◆ WHAT TO PRODUCE ◆
Show each line of the material in which the word "should" appears.

◆ Data items ◆
■ ■ ■ ■ ■ ■ ■

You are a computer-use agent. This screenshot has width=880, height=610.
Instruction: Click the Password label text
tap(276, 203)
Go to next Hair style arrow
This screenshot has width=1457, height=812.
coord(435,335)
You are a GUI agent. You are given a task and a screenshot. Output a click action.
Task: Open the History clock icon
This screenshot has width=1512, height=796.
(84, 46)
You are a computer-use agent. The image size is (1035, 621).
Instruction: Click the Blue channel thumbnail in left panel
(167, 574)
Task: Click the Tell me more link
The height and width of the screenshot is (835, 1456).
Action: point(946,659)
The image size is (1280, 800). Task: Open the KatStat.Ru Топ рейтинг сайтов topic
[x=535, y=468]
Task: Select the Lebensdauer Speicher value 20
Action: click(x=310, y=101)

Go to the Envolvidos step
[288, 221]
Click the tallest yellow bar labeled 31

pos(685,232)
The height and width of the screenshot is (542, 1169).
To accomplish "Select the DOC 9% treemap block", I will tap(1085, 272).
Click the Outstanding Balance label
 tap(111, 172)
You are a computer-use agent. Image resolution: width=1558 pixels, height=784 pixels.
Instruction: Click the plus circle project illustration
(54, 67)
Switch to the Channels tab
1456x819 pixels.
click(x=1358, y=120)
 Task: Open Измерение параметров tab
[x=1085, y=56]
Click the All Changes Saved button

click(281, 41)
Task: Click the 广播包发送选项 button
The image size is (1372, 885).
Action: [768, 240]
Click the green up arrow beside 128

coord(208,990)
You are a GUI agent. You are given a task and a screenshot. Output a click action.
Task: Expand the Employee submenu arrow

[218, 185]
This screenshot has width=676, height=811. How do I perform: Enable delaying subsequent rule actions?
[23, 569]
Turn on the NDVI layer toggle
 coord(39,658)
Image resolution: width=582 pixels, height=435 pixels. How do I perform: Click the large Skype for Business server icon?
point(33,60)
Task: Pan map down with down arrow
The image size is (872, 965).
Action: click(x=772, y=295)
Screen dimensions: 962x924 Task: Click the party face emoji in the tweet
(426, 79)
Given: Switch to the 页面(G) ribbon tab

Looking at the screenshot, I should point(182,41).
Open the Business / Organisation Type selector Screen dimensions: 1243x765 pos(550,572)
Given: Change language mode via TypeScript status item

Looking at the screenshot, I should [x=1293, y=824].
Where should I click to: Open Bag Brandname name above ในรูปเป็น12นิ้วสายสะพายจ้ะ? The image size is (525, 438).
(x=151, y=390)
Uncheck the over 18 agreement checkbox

■ ■ ■ ■ ■ ■ ■

◆ WRITTEN RESPONSE ◆
Looking at the screenshot, I should point(182,41).
Looking at the screenshot, I should [x=1293, y=824].
Where should I click to: Open Bag Brandname name above ในรูปเป็น12นิ้วสายสะพายจ้ะ? The image size is (525, 438).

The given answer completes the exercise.